Post by Chris on Jul 10, 2009 23:13:00 GMT -5
The green light for a new "Destroyer" movie has been given and production will begin soon!!! Hopefully the writers of this one will understand the characters better. I am not saying that the first movie was bad - It was cute in it's charming way, but the origins of Remo and Chiun's relationship were way off. It took a while for Remo to think of Chiun as "Little Father". While I realize that Hollywood has a way of shorthanding things, this is a story that begs to be given time to develop. It is what makes the books so damn good.
Anyway, read on!
Anyway, read on!
"The Dark Knight” producer Charles Roven and “Transporter” producer Steve Chasman are teaming up to produce “The Destroyer,” a franchise vehicle that brings back ’80s action hero Remo Williams. The pair have set up the project at Columbia.
Charley and Vlas Parlapanides, who are penning the action epic “War of Gods” for Relativity, are on board to write the screenplay.
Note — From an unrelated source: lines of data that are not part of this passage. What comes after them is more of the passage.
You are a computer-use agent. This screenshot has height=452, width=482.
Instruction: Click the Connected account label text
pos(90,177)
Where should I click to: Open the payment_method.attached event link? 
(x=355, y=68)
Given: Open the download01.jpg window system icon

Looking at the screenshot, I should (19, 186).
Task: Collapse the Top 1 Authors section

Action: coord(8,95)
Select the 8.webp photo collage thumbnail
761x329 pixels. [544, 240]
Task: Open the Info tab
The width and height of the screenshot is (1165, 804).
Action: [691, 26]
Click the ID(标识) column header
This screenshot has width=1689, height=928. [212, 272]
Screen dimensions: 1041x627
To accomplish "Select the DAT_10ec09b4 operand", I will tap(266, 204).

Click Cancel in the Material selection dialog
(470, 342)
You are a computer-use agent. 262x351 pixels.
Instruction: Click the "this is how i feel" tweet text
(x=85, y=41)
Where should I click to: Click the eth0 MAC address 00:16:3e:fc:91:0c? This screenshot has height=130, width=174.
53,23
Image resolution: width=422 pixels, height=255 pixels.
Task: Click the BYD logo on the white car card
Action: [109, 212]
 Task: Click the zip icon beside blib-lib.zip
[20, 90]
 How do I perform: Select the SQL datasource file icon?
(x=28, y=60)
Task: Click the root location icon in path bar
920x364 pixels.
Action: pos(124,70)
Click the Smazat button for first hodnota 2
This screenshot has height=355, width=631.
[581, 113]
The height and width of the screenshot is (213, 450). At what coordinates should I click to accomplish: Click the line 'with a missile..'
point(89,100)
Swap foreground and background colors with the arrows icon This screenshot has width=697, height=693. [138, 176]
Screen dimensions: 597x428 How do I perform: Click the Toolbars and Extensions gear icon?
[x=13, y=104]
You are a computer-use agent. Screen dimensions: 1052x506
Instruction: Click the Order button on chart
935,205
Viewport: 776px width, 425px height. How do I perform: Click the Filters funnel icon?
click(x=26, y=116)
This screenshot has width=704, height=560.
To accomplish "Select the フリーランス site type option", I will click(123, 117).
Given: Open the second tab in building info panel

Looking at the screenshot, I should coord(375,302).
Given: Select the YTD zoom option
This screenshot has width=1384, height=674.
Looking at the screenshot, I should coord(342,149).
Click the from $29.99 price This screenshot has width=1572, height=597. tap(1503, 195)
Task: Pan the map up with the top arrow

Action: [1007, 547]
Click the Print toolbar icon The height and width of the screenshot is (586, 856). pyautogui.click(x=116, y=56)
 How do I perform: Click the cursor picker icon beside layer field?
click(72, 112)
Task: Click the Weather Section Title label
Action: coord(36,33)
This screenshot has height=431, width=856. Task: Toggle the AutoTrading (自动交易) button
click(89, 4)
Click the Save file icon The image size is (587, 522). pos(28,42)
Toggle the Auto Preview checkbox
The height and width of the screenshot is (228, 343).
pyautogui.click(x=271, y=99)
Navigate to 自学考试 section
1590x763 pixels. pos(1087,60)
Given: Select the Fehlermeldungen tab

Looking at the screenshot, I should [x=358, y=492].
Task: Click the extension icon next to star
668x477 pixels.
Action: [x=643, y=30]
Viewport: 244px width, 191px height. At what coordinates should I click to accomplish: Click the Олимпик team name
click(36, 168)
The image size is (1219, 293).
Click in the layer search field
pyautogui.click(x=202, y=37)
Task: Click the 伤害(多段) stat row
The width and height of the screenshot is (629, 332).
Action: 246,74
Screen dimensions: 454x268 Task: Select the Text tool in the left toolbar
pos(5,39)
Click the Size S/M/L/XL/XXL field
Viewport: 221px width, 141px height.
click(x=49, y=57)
Warren Murphy and Richard Sapir wrote the initial batch of “Destroyer” adventure tomes, which centered on Williams, a New Jersey cop convicted of a crime he didn’t commit. Williams is sentenced to the electric chair, but his death is faked so he can be reborn as the vigilante character the Destroyer, joining a top-secret assassin squad set up by the government to operate outside the bounds of the law.
With the help of an Asian assassin named Chiun, Williams also then wreaks havoc on the criminal underworld as well as on those who framed him.
Murphy and Sapir wrote scores of “Destroyer” paperbacks in the 1970s and ’80s, with other writers eventually taking over scribe duties. New installments of the series — more than 100 have been written all told — continue through this decade.
Ace Media, a joint venture between Roven’s Atlas Entertainment and Chasman’s Current Entertainment, is producing “Destroyer,” with Atlas’ Steve Alexander exec producing. Atlas has an overall deal with Sony.
Atlas and Columbia are in control of rights to the entire series; this pic, however, is an origin story that will center on the first book.
Murphy and Sapir’s novels gained big-screen credibility when they were turned into “Remo Williams: The Adventure Begins,” an Orion feature from 1985 that starred Fred Ward as the title character. A television movie continuing the saga was later produced for ABC.
The new project continues a trend of reboots or other updates of 1980s action franchises, a group that includes last year’s “Indiana Jones and the Kingdom of the Crystal Skull” and MGM’s “Robocop” and “Red Dawn” remakes.
Among other projects, Roven is producing the upcoming fantasy-adventure “Season of the Witch,” while Chasman is on board to produce the serial-killer thriller “Blitz.”
In addition to “Gods,” the Parlapanides brothers, repped by WME, are penning the manga adaptation “Death Note” for Warners.